Reproduce every one of the following entries verbatim, line for line.

■ **RECORDS TO USE**
──────
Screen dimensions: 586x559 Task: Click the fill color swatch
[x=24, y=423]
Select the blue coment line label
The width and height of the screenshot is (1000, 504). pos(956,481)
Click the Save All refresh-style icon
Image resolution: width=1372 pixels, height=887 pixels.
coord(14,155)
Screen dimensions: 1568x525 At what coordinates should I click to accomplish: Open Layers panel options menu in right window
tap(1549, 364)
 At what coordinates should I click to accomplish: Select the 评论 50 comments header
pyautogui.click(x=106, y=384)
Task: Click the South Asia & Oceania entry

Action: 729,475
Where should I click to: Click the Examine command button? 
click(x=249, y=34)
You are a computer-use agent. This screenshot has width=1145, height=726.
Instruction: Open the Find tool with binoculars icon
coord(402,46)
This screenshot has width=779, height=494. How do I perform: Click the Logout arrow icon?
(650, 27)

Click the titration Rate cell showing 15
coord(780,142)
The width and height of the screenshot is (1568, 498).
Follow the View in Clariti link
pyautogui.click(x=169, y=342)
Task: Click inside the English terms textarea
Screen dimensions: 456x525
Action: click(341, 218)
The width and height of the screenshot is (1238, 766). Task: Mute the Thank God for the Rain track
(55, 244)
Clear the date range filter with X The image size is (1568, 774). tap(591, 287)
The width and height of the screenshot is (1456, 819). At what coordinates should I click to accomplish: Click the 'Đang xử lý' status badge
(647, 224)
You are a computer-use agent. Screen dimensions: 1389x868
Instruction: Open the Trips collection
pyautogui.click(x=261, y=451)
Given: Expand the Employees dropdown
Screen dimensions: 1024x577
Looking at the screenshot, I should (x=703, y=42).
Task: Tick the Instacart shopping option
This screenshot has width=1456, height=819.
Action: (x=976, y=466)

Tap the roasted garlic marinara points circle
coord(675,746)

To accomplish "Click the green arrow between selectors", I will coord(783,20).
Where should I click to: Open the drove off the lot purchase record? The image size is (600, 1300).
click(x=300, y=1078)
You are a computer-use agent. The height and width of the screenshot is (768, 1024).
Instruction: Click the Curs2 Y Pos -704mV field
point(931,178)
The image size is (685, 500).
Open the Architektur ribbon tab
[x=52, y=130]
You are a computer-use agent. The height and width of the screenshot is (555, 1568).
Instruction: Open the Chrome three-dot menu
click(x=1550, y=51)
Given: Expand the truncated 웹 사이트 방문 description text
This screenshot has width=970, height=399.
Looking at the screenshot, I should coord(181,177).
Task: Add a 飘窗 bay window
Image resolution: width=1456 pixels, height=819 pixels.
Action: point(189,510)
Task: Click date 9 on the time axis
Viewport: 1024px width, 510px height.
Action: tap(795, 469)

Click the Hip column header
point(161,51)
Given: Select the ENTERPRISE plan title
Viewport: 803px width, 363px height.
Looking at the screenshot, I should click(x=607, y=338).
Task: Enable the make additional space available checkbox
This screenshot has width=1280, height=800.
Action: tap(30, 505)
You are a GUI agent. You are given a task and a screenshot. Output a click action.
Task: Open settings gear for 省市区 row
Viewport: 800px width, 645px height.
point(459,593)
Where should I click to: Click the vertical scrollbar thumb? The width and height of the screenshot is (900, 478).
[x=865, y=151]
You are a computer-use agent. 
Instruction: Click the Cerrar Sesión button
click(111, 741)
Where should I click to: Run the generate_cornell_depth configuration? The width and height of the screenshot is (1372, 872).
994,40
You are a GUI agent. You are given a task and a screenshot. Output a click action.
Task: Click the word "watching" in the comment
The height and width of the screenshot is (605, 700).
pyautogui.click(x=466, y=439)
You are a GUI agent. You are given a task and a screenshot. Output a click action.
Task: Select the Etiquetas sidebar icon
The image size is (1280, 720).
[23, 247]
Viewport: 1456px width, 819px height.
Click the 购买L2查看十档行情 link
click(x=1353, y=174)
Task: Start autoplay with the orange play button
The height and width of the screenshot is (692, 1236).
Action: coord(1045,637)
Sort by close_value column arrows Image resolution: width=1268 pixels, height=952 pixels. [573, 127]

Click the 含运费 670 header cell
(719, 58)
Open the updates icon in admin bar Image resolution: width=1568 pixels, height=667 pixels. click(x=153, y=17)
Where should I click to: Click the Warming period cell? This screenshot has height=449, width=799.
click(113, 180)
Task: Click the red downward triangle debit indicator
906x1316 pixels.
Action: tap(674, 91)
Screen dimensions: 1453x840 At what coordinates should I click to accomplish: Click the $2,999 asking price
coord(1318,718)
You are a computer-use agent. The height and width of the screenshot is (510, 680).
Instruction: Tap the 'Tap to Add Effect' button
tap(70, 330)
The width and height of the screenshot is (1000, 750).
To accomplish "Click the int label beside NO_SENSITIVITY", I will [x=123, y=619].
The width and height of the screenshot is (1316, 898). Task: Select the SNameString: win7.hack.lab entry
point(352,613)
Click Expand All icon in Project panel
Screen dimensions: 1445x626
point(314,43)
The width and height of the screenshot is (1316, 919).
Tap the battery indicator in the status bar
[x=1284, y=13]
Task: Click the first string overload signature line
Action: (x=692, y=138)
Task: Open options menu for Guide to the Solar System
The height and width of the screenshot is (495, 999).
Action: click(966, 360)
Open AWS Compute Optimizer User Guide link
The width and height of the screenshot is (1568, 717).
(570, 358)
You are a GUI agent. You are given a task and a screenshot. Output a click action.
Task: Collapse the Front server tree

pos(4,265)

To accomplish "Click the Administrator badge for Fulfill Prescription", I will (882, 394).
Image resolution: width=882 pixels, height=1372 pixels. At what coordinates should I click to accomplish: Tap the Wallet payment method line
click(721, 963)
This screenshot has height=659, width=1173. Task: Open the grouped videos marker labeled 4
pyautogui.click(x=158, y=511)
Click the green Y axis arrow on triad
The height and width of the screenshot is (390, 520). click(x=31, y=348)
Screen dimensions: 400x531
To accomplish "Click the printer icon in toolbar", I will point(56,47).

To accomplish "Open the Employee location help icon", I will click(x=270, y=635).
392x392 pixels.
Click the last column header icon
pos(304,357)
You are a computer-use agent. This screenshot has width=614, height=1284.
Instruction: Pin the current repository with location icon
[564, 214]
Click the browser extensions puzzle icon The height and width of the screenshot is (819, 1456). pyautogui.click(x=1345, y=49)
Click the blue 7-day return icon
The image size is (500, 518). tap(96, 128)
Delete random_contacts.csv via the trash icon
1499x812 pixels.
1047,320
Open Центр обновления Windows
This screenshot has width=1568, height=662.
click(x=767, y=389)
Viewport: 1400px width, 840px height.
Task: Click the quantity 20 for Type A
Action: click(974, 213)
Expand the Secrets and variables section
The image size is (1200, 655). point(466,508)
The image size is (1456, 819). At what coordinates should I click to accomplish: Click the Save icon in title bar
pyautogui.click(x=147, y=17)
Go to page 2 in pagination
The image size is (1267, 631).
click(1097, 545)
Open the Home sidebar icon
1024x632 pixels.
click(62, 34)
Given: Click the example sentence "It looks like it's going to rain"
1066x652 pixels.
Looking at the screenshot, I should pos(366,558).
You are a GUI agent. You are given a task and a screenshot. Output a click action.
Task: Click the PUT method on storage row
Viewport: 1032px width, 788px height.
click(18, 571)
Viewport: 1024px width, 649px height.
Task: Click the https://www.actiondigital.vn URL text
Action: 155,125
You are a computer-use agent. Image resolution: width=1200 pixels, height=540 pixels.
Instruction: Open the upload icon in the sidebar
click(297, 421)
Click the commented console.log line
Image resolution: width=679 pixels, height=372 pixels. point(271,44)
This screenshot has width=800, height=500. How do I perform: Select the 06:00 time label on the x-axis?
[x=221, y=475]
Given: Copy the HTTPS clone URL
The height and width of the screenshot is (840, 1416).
──────
■ **RESULT OF THE TASK**
Screen dimensions: 586x559 Task: Click the fill color swatch
[x=24, y=423]
Select the blue coment line label
The width and height of the screenshot is (1000, 504). pos(956,481)
Click the Save All refresh-style icon
Image resolution: width=1372 pixels, height=887 pixels.
coord(14,155)
Screen dimensions: 1568x525 At what coordinates should I click to accomplish: Open Layers panel options menu in right window
tap(1549, 364)
 At what coordinates should I click to accomplish: Select the 评论 50 comments header
pyautogui.click(x=106, y=384)
Task: Click the South Asia & Oceania entry

Action: 729,475
Where should I click to: Click the Examine command button? 
click(x=249, y=34)
You are a computer-use agent. This screenshot has width=1145, height=726.
Instruction: Open the Find tool with binoculars icon
coord(402,46)
This screenshot has width=779, height=494. How do I perform: Click the Logout arrow icon?
(650, 27)

Click the titration Rate cell showing 15
coord(780,142)
The width and height of the screenshot is (1568, 498).
Follow the View in Clariti link
pyautogui.click(x=169, y=342)
Task: Click inside the English terms textarea
Screen dimensions: 456x525
Action: click(341, 218)
The width and height of the screenshot is (1238, 766). Task: Mute the Thank God for the Rain track
(55, 244)
Clear the date range filter with X The image size is (1568, 774). tap(591, 287)
The width and height of the screenshot is (1456, 819). At what coordinates should I click to accomplish: Click the 'Đang xử lý' status badge
(647, 224)
You are a computer-use agent. Screen dimensions: 1389x868
Instruction: Open the Trips collection
pyautogui.click(x=261, y=451)
Given: Expand the Employees dropdown
Screen dimensions: 1024x577
Looking at the screenshot, I should (x=703, y=42).
Task: Tick the Instacart shopping option
This screenshot has width=1456, height=819.
Action: (x=976, y=466)

Tap the roasted garlic marinara points circle
coord(675,746)

To accomplish "Click the green arrow between selectors", I will coord(783,20).
Where should I click to: Open the drove off the lot purchase record? The image size is (600, 1300).
click(x=300, y=1078)
You are a computer-use agent. The height and width of the screenshot is (768, 1024).
Instruction: Click the Curs2 Y Pos -704mV field
point(931,178)
The image size is (685, 500).
Open the Architektur ribbon tab
[x=52, y=130]
You are a computer-use agent. The height and width of the screenshot is (555, 1568).
Instruction: Open the Chrome three-dot menu
click(x=1550, y=51)
Given: Expand the truncated 웹 사이트 방문 description text
This screenshot has width=970, height=399.
Looking at the screenshot, I should coord(181,177).
Task: Add a 飘窗 bay window
Image resolution: width=1456 pixels, height=819 pixels.
Action: point(189,510)
Task: Click date 9 on the time axis
Viewport: 1024px width, 510px height.
Action: tap(795, 469)

Click the Hip column header
point(161,51)
Given: Select the ENTERPRISE plan title
Viewport: 803px width, 363px height.
Looking at the screenshot, I should click(x=607, y=338).
Task: Enable the make additional space available checkbox
This screenshot has width=1280, height=800.
Action: tap(30, 505)
You are a GUI agent. You are given a task and a screenshot. Output a click action.
Task: Open settings gear for 省市区 row
Viewport: 800px width, 645px height.
point(459,593)
Where should I click to: Click the vertical scrollbar thumb? The width and height of the screenshot is (900, 478).
[x=865, y=151]
You are a computer-use agent. 
Instruction: Click the Cerrar Sesión button
click(111, 741)
Where should I click to: Run the generate_cornell_depth configuration? The width and height of the screenshot is (1372, 872).
994,40
You are a GUI agent. You are given a task and a screenshot. Output a click action.
Task: Click the word "watching" in the comment
The height and width of the screenshot is (605, 700).
pyautogui.click(x=466, y=439)
You are a GUI agent. You are given a task and a screenshot. Output a click action.
Task: Select the Etiquetas sidebar icon
The image size is (1280, 720).
[23, 247]
Viewport: 1456px width, 819px height.
Click the 购买L2查看十档行情 link
click(x=1353, y=174)
Task: Start autoplay with the orange play button
The height and width of the screenshot is (692, 1236).
Action: coord(1045,637)
Sort by close_value column arrows Image resolution: width=1268 pixels, height=952 pixels. [573, 127]

Click the 含运费 670 header cell
(719, 58)
Open the updates icon in admin bar Image resolution: width=1568 pixels, height=667 pixels. click(x=153, y=17)
Where should I click to: Click the Warming period cell? This screenshot has height=449, width=799.
click(113, 180)
Task: Click the red downward triangle debit indicator
906x1316 pixels.
Action: tap(674, 91)
Screen dimensions: 1453x840 At what coordinates should I click to accomplish: Click the $2,999 asking price
coord(1318,718)
You are a computer-use agent. The height and width of the screenshot is (510, 680).
Instruction: Tap the 'Tap to Add Effect' button
tap(70, 330)
The width and height of the screenshot is (1000, 750).
To accomplish "Click the int label beside NO_SENSITIVITY", I will [x=123, y=619].
The width and height of the screenshot is (1316, 898). Task: Select the SNameString: win7.hack.lab entry
point(352,613)
Click Expand All icon in Project panel
Screen dimensions: 1445x626
point(314,43)
The width and height of the screenshot is (1316, 919).
Tap the battery indicator in the status bar
[x=1284, y=13]
Task: Click the first string overload signature line
Action: (x=692, y=138)
Task: Open options menu for Guide to the Solar System
The height and width of the screenshot is (495, 999).
Action: click(966, 360)
Open AWS Compute Optimizer User Guide link
The width and height of the screenshot is (1568, 717).
(570, 358)
You are a GUI agent. You are given a task and a screenshot. Output a click action.
Task: Collapse the Front server tree

pos(4,265)

To accomplish "Click the Administrator badge for Fulfill Prescription", I will (882, 394).
Image resolution: width=882 pixels, height=1372 pixels. At what coordinates should I click to accomplish: Tap the Wallet payment method line
click(721, 963)
This screenshot has height=659, width=1173. Task: Open the grouped videos marker labeled 4
pyautogui.click(x=158, y=511)
Click the green Y axis arrow on triad
The height and width of the screenshot is (390, 520). click(x=31, y=348)
Screen dimensions: 400x531
To accomplish "Click the printer icon in toolbar", I will point(56,47).

To accomplish "Open the Employee location help icon", I will click(x=270, y=635).
392x392 pixels.
Click the last column header icon
pos(304,357)
You are a computer-use agent. This screenshot has width=614, height=1284.
Instruction: Pin the current repository with location icon
[564, 214]
Click the browser extensions puzzle icon The height and width of the screenshot is (819, 1456). pyautogui.click(x=1345, y=49)
Click the blue 7-day return icon
The image size is (500, 518). tap(96, 128)
Delete random_contacts.csv via the trash icon
1499x812 pixels.
1047,320
Open Центр обновления Windows
This screenshot has width=1568, height=662.
click(x=767, y=389)
Viewport: 1400px width, 840px height.
Task: Click the quantity 20 for Type A
Action: click(974, 213)
Expand the Secrets and variables section
The image size is (1200, 655). point(466,508)
The image size is (1456, 819). At what coordinates should I click to accomplish: Click the Save icon in title bar
pyautogui.click(x=147, y=17)
Go to page 2 in pagination
The image size is (1267, 631).
click(1097, 545)
Open the Home sidebar icon
1024x632 pixels.
click(62, 34)
Given: Click the example sentence "It looks like it's going to rain"
1066x652 pixels.
Looking at the screenshot, I should pos(366,558).
You are a GUI agent. You are given a task and a screenshot. Output a click action.
Task: Click the PUT method on storage row
Viewport: 1032px width, 788px height.
click(18, 571)
Viewport: 1024px width, 649px height.
Task: Click the https://www.actiondigital.vn URL text
Action: 155,125
You are a computer-use agent. Image resolution: width=1200 pixels, height=540 pixels.
Instruction: Open the upload icon in the sidebar
click(297, 421)
Click the commented console.log line
Image resolution: width=679 pixels, height=372 pixels. point(271,44)
This screenshot has width=800, height=500. How do I perform: Select the 06:00 time label on the x-axis?
[x=221, y=475]
Given: Copy the HTTPS clone URL
The height and width of the screenshot is (840, 1416).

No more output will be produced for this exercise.